Official presidential portrait of Barack Obama...

Image via Wikipedia

So, something unexpected happened on Thursday.  Wednesday night, prior to school letting out, a series of no parking signs appeared on the side of the road.  I didn’t think much of it at the time.  That night, I saw on the Wedgwood View Blog that President Obama might be visiting the neighborhood.  I knew he was in town for a big rally at the University of Washington in support of Sen. Patty Murray. Later on, I heard that he would be hosting a “backyard chat” in a home about eight blocks from our school, and the main road into that neighborhood passed right out front. I was going to see the motorcade!

The school was buzzing about the visit all morning.  It turns out that President Obama’s mother, Ann Dunham, actually attended my school when she lived nearby, so we thought it would be fitting that he pass by. Someone had made a big sign stating, “Thank you Mr. President!” and hung it in the library windows.  We weren’t sure when he’d pass, but we knew he was due at the UW around 11am, so it had to be around 9:30.

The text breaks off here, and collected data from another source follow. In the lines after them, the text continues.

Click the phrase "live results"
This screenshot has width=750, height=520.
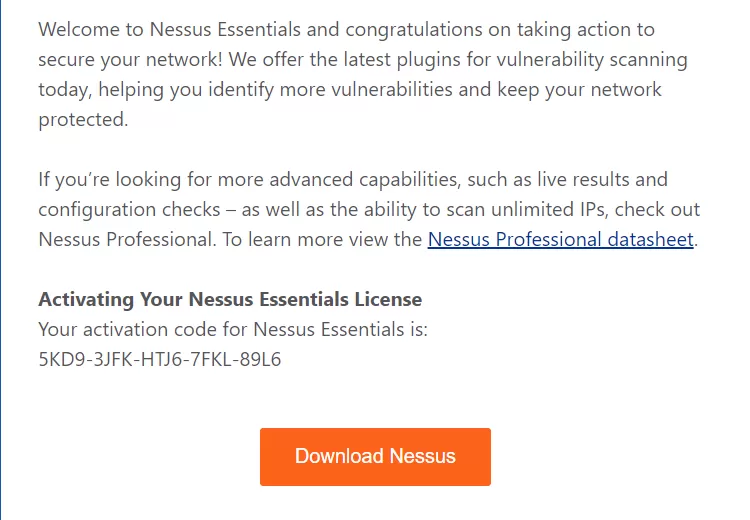pyautogui.click(x=577, y=180)
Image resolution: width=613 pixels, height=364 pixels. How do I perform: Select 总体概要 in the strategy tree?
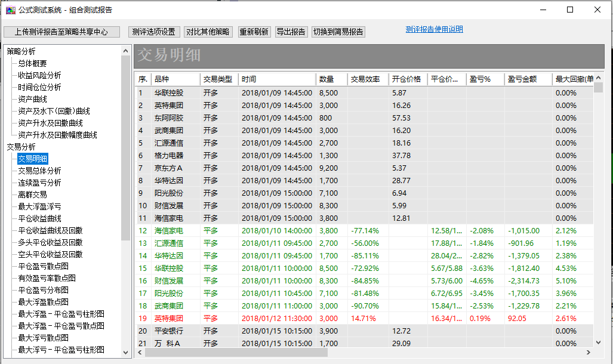(x=32, y=63)
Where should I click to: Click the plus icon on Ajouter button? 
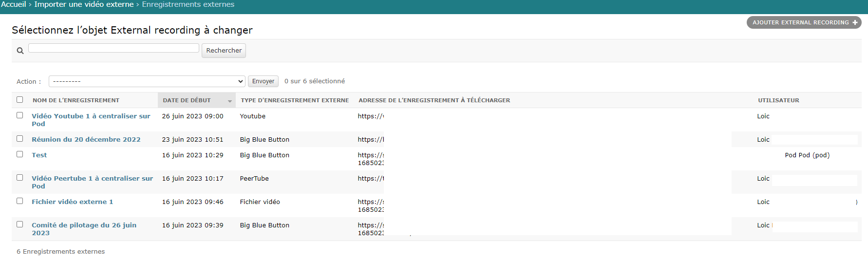tap(855, 22)
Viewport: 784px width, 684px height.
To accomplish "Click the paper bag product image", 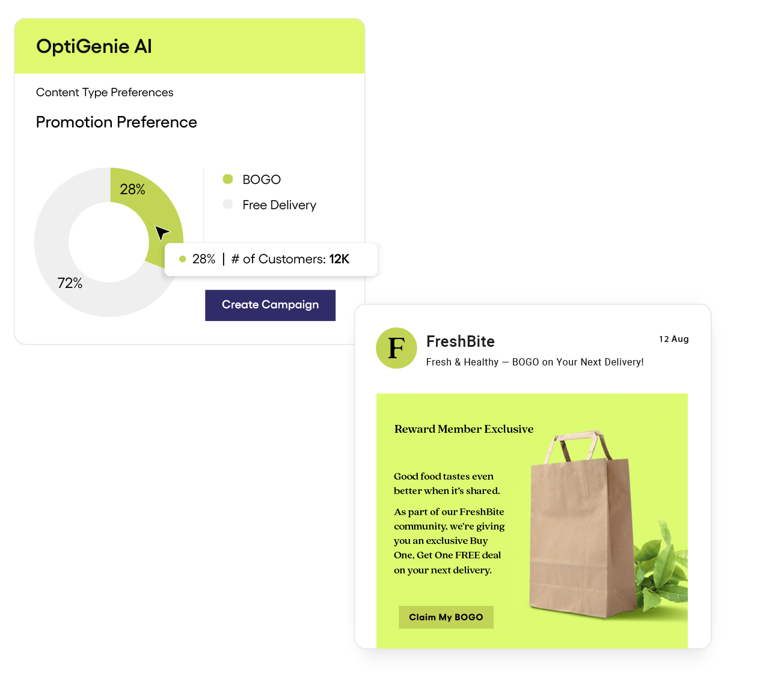I will pyautogui.click(x=580, y=524).
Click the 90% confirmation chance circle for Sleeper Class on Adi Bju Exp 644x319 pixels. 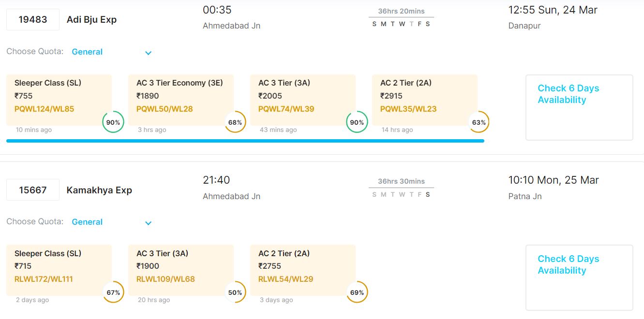[113, 122]
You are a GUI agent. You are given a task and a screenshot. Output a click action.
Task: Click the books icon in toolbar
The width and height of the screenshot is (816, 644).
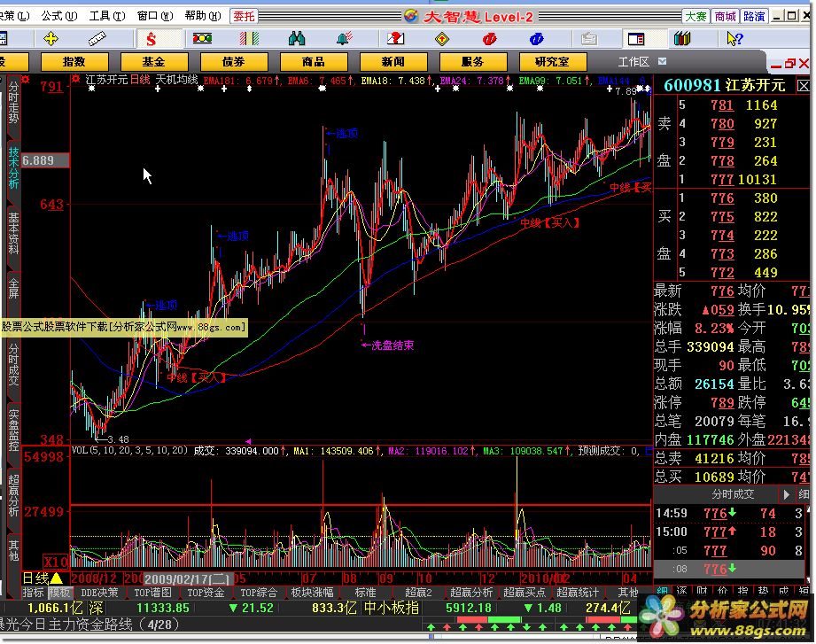681,39
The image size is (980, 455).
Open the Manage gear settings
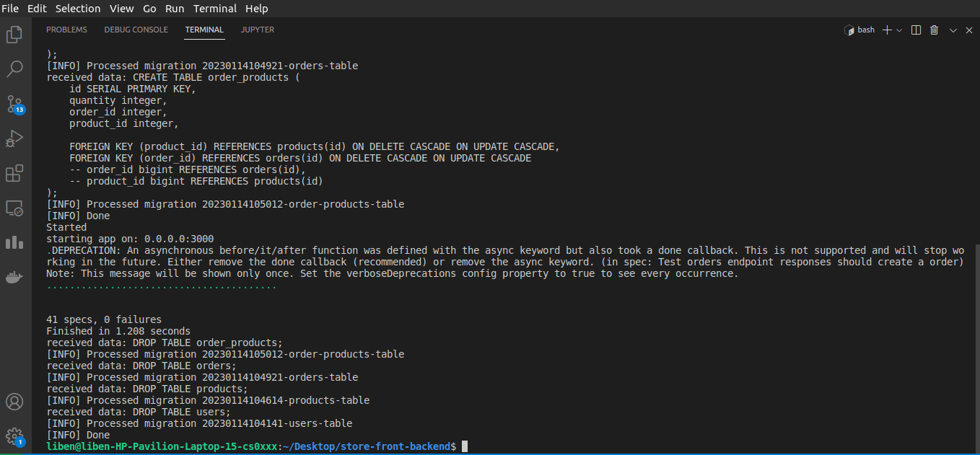pyautogui.click(x=14, y=436)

Nothing happened during first period.  Second period came and my students went off to their various classes.  I had one student with me who was new today, and we were going on a tour of the school when I saw that some of the gym classes were hanging out in front of the building, waiting. We went to join them as several of my students were out there.  Before long, the crowd was growing, joined by the entire administration!  The teachers kept the kids out of the street as they were so excited they weren’t paying attention to where they were!

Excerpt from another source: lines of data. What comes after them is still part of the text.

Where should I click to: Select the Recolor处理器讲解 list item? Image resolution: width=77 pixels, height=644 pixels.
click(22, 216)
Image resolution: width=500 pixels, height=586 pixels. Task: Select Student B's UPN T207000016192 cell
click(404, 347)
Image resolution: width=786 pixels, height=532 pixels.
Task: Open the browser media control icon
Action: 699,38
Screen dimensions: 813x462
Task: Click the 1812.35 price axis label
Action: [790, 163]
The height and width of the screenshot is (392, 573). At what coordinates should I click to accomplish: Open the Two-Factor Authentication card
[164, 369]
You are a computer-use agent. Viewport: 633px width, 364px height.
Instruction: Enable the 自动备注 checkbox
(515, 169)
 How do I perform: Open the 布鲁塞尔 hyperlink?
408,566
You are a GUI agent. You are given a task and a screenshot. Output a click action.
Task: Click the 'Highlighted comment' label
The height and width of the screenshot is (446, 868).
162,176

Finally, around 9:45, the police shut down the traffic coming up our street and diverted the traffic going to opposite direction.  Two Secret Service vehicles drove by, one stopped and told us to keep the kids back off the sidewalk.  We knew we were getting close.

Then it happened.  My school sits at the top of a hill.  To our west, is a small valley followed by another hill.  A few lights crested the top of the far hill and all the kids started screaming!  The rest of the motorcade appeared and we could see just how big it was.  Dozens of police motorcycles led the way, followed by another couple of Secret Service Suburbans. Then, two odd looking limousines came next, and in the back seat of the second one was a smiling, waving President of the United States! The kids were absolutely crazy, and I have to say, most of the teachers were pretty excited too.

The rest of the motorcade passed on, and the school filed back into the building.  I saw everyone smiling and even a couple teachers wiping tears from their eyes.  No matter your political views, seeing the president is something special and will likely be something that these kids (and I) will remember for a long time.